**EXERCISE MATERIAL**:

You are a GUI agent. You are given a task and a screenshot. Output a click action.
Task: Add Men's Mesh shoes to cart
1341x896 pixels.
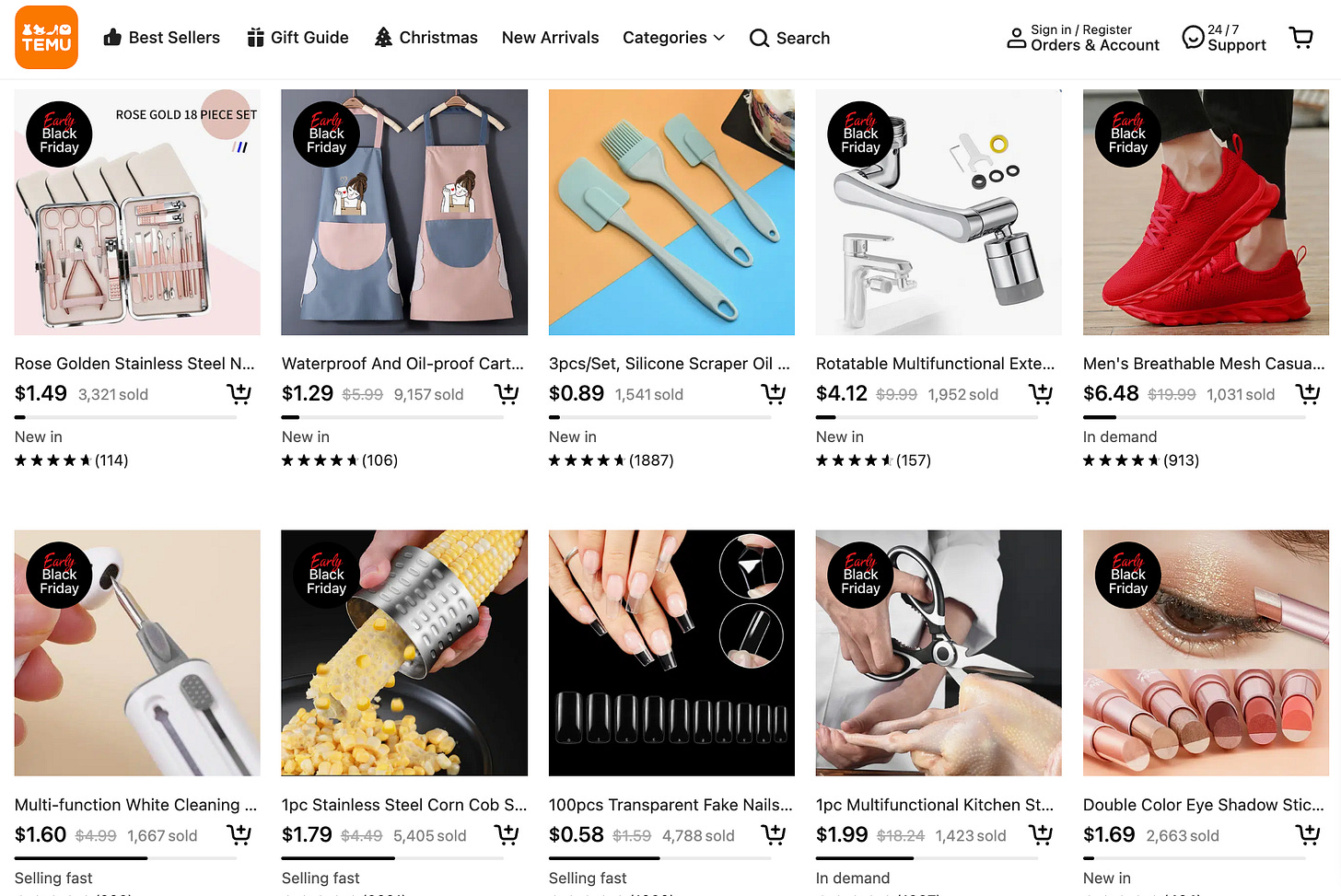(x=1308, y=394)
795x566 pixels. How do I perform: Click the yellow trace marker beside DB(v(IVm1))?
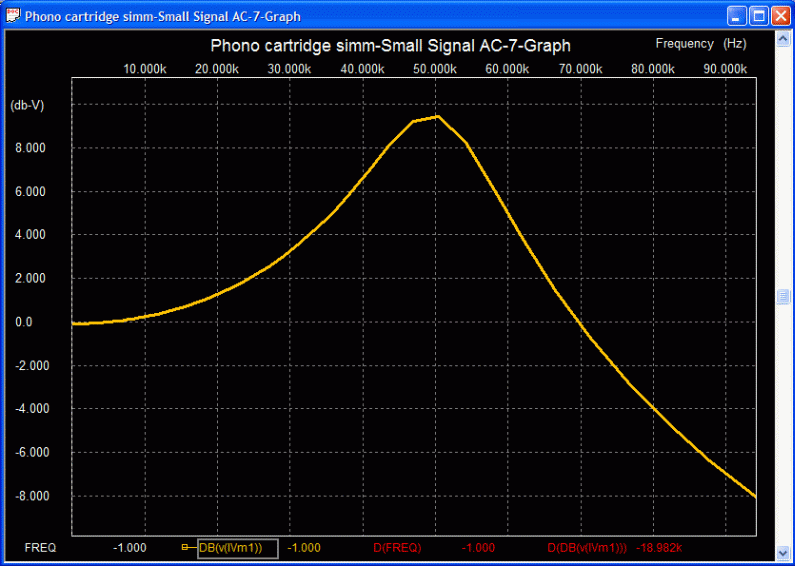[x=185, y=547]
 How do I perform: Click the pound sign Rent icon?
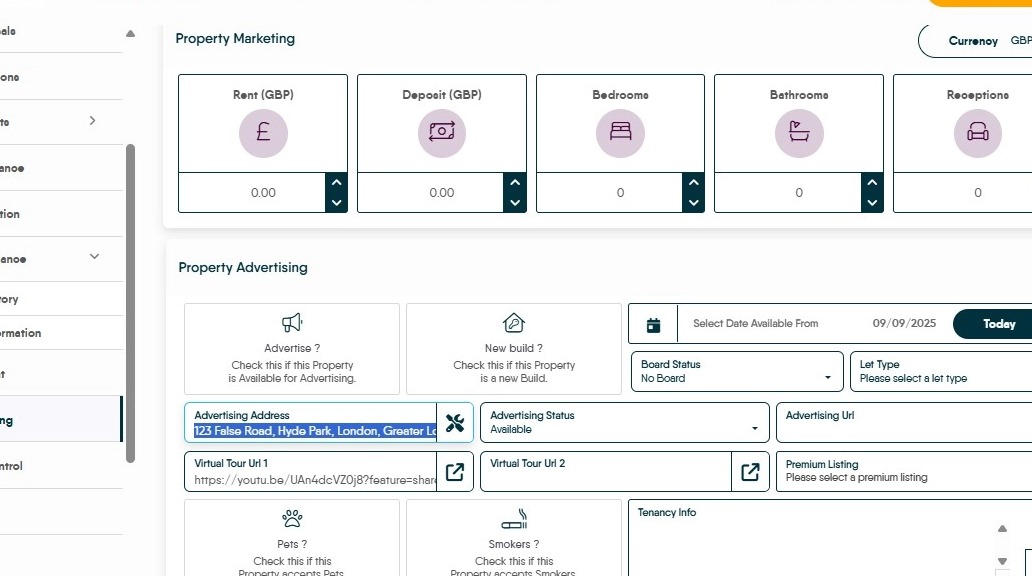(263, 133)
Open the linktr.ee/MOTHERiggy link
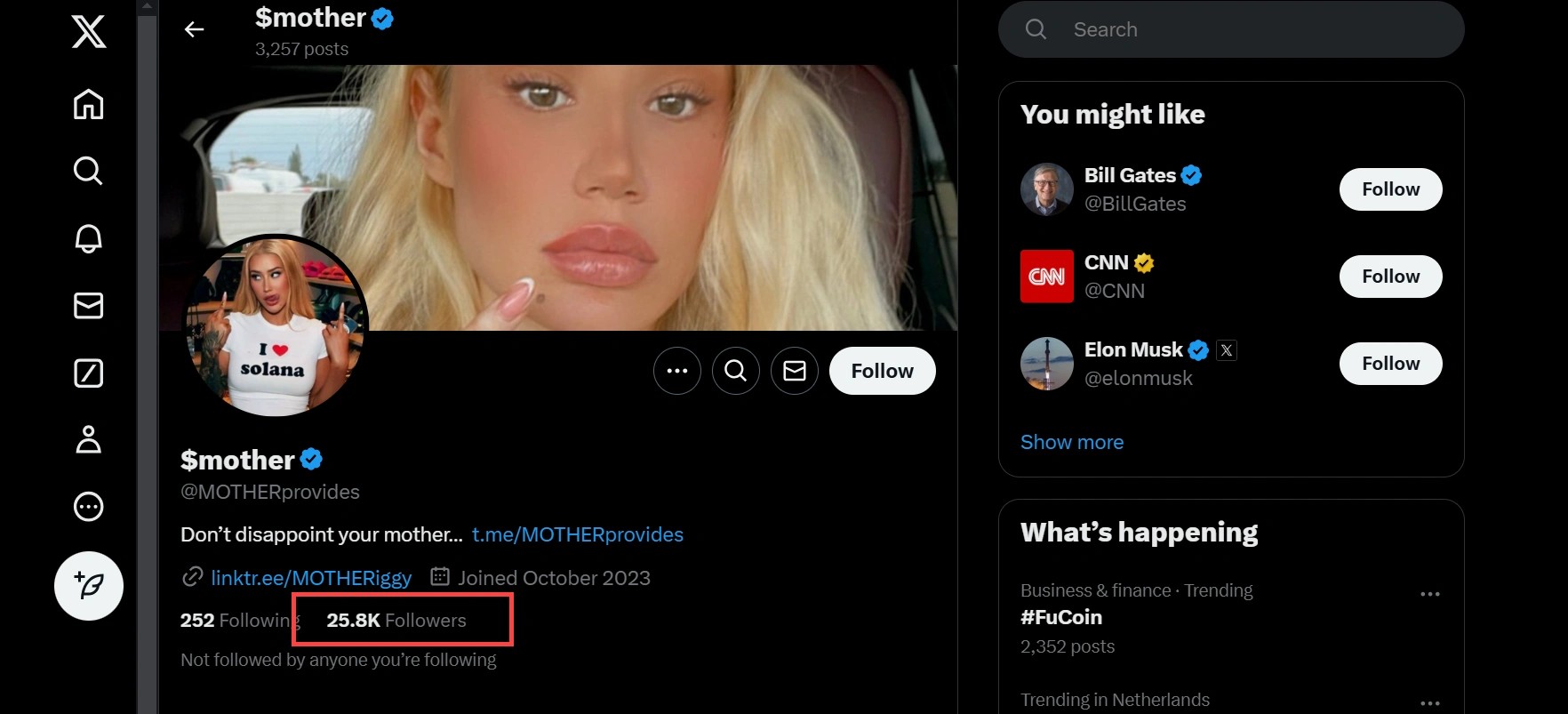The image size is (1568, 714). tap(311, 578)
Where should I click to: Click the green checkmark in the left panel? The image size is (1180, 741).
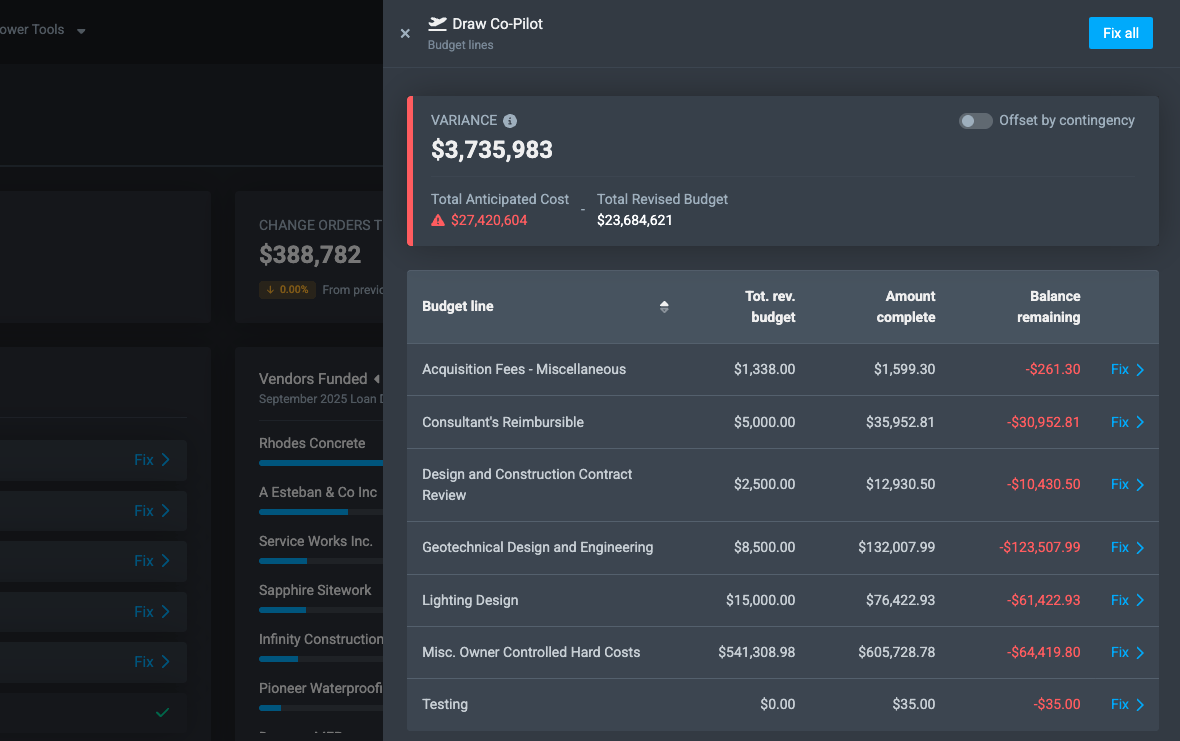[161, 713]
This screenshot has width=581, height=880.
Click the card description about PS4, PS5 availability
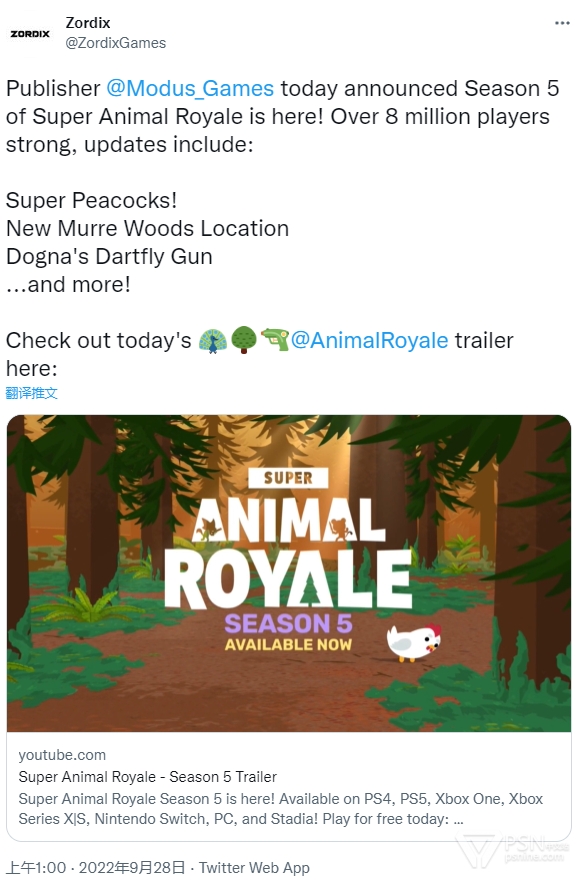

**GIVEN PROBLEM**:
Copy out every line of the material above word for word, leaving out the pictures.

**EXERCISE RESPONSE**:
You are a GUI agent. You are given a task and a screenshot. Output a click action.
Task: Add Men's Mesh shoes to cart
1341x896 pixels.
(x=1308, y=394)
795x566 pixels. How do I perform: Click the yellow trace marker beside DB(v(IVm1))?
[x=185, y=547]
 How do I perform: Click the pound sign Rent icon?
(263, 133)
Open the linktr.ee/MOTHERiggy link
The image size is (1568, 714). tap(311, 578)
Where should I click to: Click the green checkmark in the left panel? The image size is (1180, 741).
[161, 713]
This screenshot has width=581, height=880.
Click the card description about PS4, PS5 availability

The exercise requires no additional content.